* [Exercise] Only the lines below, from the one with "This screenshot has width=1215, height=727." through the one with "Click the author's profile photo thumbnail", are to be written out, exactly.

* [Stored data]
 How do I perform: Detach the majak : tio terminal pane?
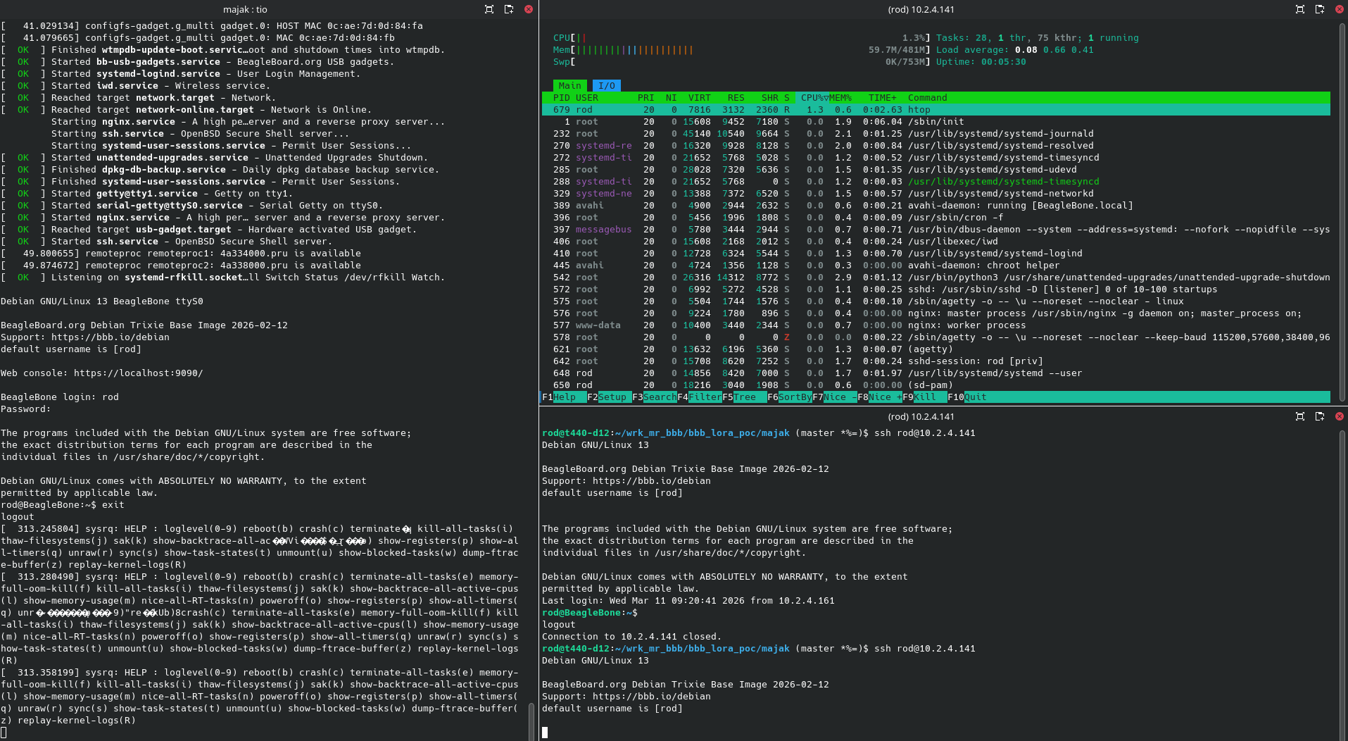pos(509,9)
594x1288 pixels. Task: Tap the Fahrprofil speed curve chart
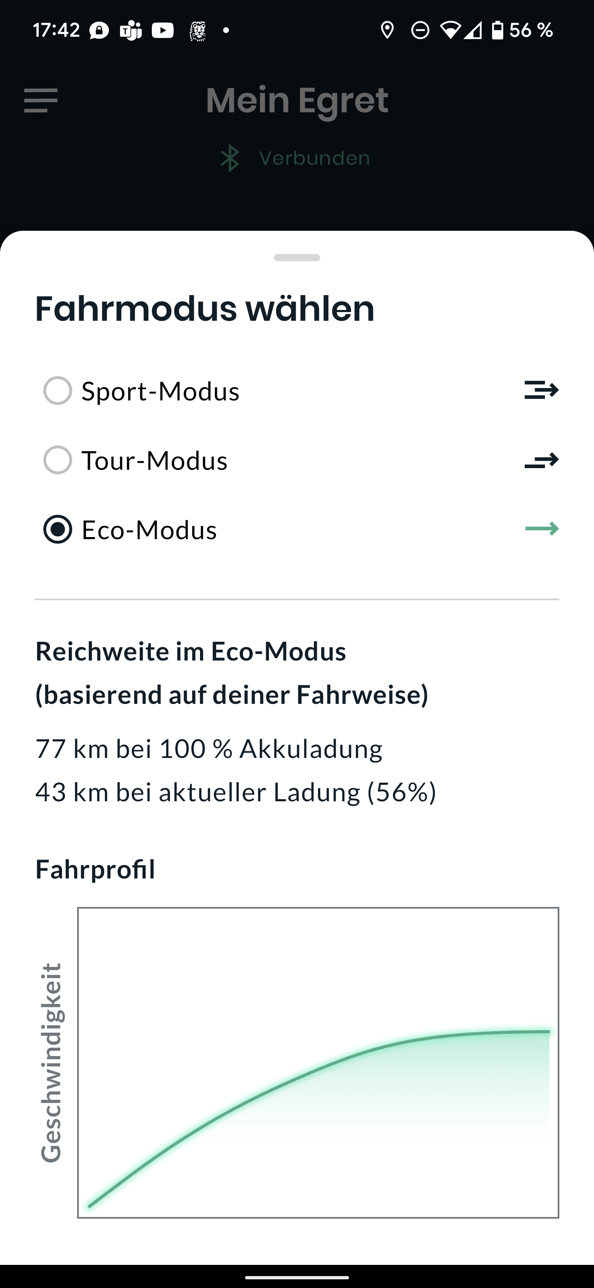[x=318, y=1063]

* * *

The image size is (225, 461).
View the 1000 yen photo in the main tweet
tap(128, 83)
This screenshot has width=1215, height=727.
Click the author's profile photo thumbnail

* [Result]
This screenshot has width=1215, height=727.
Click the author's profile photo thumbnail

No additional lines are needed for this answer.